ここでいう融合とは、AとBを混ぜて新しいCを作ることではありません。Aの中にBを見出し、Bの中にAを見出すこと。あるいは両者を包み込む、より大きな目的の中で、境界線そのものを溶かしてしまうことです。
では、3つのテーマで、具体的に考えてみましょう。
3つの「両立」を「融合」に変える
仕事で身につけたタスク管理術は、家事や子どもの予定管理に応用できます。逆に、子育てで磨かれた「相手の感情を読む力」「待つ力」は、仕事の対人関係に確実に活きます。
「ここからが仕事、ここからが家庭」と線を引くのではなく、「生きている時間すべてが、私という人間を形作る素材である」と捉え直してみてください。これだけで、仕事中の罪悪感も、家庭にいるときの焦りも、ふっと軽くなります。

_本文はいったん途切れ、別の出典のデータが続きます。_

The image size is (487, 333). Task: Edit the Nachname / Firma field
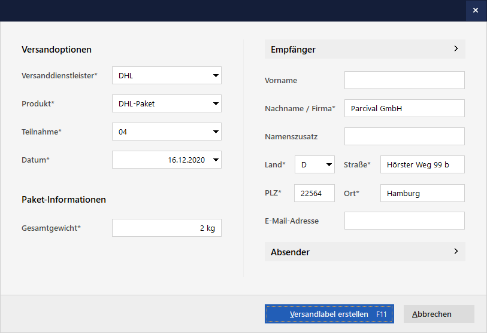coord(404,109)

これは中学生の子どもを持つ親御さんに、ぜひ知っておいていただきたい視点です。子育ての悩みの多くは、この「勉強と遊び」の二元論からも生まれます。「勉強しなさい」と言われなくても自ら学ぶ子は、ほぼ例外なく勉強と遊びが融合しています。
歴史漫画を読むのは遊びでしょうか、学びでしょうか。ゲームの攻略動画を英語で見るのは娯楽でしょうか、英語学習でしょうか。プログラミングでゲームを作るのは遊びでしょうか、最先端の学問でしょうか。
心理学者ミハイ・チクセントミハイが提唱した「フロー状態」——時間を忘れて没頭する最も生産性と幸福度の高い状態——は、「やらされている」感覚の中では絶対に生まれません。遊びと学びの境界が溶けたときにだけ訪れます。
親御さんの役割は、勉強と遊びの時間配分を管理することではありません。「あなたが今夢中になっているそれは、こんな学問とつながっているよ」と、境界線を溶かしてあげることです。